From the outset, Duncan Phillips intended that this gallery in the nation’s capital was to be a champion for the country’s artists. He devoted his life to finding, fostering, and collecting the very best of American art, particularly the work of living artists guided by their individual visions, rather than by popular trends. Over the course of 50 years Phillips built a world-class collection of nearly 2,000 works of modern art of which 1,400 were American, most of them acquired while the artists were alive and actively exhibiting.

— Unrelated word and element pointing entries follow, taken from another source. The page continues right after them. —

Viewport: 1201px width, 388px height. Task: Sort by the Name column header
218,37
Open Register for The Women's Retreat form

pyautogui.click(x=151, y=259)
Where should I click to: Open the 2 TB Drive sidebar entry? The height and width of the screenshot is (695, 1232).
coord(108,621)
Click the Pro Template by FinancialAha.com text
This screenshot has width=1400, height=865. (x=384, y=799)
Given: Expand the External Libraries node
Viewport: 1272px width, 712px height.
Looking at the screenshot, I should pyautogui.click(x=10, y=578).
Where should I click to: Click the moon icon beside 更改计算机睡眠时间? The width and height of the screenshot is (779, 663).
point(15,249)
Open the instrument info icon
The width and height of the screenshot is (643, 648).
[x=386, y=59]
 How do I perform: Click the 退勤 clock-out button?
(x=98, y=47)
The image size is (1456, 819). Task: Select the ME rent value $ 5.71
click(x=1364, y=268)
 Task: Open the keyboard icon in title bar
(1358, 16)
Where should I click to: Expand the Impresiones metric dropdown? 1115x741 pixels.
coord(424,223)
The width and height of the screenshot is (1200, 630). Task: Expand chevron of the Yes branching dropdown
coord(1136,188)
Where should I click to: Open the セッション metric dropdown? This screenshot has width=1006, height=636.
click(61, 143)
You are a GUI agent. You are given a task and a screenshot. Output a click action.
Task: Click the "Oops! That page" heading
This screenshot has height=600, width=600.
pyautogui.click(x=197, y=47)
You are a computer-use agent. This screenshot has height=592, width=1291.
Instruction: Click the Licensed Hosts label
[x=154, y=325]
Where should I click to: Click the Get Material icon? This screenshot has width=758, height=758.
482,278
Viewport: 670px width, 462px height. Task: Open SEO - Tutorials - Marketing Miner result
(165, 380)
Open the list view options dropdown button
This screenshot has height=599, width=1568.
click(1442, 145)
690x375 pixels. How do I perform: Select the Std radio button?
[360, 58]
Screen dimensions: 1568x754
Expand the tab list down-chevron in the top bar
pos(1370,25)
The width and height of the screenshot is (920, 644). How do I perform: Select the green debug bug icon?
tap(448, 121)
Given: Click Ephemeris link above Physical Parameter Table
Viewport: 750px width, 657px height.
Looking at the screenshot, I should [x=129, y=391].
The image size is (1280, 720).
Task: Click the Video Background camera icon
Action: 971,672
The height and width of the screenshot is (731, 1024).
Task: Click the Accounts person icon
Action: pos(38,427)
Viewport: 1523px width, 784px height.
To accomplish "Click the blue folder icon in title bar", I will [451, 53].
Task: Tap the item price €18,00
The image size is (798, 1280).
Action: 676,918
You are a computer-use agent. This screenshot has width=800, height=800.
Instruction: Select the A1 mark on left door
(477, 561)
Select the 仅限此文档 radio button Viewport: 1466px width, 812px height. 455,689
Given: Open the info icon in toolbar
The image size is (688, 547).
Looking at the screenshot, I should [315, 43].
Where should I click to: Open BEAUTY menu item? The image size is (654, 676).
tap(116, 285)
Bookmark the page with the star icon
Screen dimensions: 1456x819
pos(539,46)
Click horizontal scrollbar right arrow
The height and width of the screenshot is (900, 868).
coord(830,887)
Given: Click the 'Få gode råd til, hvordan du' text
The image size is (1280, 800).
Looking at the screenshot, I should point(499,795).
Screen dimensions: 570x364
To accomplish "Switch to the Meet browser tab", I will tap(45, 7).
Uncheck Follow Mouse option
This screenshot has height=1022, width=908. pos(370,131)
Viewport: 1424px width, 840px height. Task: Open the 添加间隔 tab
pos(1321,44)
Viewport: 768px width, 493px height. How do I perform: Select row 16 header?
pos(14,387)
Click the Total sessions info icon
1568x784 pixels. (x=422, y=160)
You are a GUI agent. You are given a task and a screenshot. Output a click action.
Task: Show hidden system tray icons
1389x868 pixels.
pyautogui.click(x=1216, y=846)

The Phillips Collection’s in-depth holdings of American art is broad in scope, yet cannot be characterized as encylopedic. His romantic nature searched for the exceptional and the independent, often choosing to collect in-depth the work of certain artists, i.e., Milton Avery, Arthur Dove and John Marin, among many, while choosing one or two exceptional works for others like Thomas Eakins, Winslow Homer, and Edward Hopper. As a result, the collection of American works he assembled can be understood as revelatory of the changing character of American art in the 20th century. Phillips’s commitment propelled The Phillips Collection to become a leader in American art, with a collection of works that are deeply personal, yet connected to the great traditions of past and present. Phillips was determined to lift emerging American modernism out of obscurity, while also advocating for a creativity that expressed the country’s demographic and ethnic diversity. It was this “fusion of various sensitivities” and “unification of differences,” as Phillips described it, which was to be celebrated as the defining character of the nation’s art.
Made in the USA
In 2014, the Phillips presented the exhibition Made in the USA: American Masters from The Phillips Collection, 1850-1970, the most comprehensive on-site installation of the museum’s American collection ever undertaken.
Phillips always wanted the museum to be a place where artists went to look at great art from the past as well as the art of their contemporaries. Artist Kenneth Noland said “going to the Phillips was like going to church” and admired not only the Klee Room, but Albert Pinkham Ryder’s Moonlit Cove, and the work of Arthur Dove and Georgia O’Keeffe. Richard Diebenkorn acknowledged that Henri Matisse’s Studio, Quai St. Michel had been “coming out in his work for decades” after having studied while stationed at Quantico during WWII and spoke reverently about his regular visits nearly every weekend to the Phillips which he stated was “a refuge, a sanctuary for me to absorb everything on those walls,” and Sam Gilliam, who was impressed by Augustus Vincent Tack’s Aspiration in the stairwell and also by Arthur Dove’s Flour Mill II.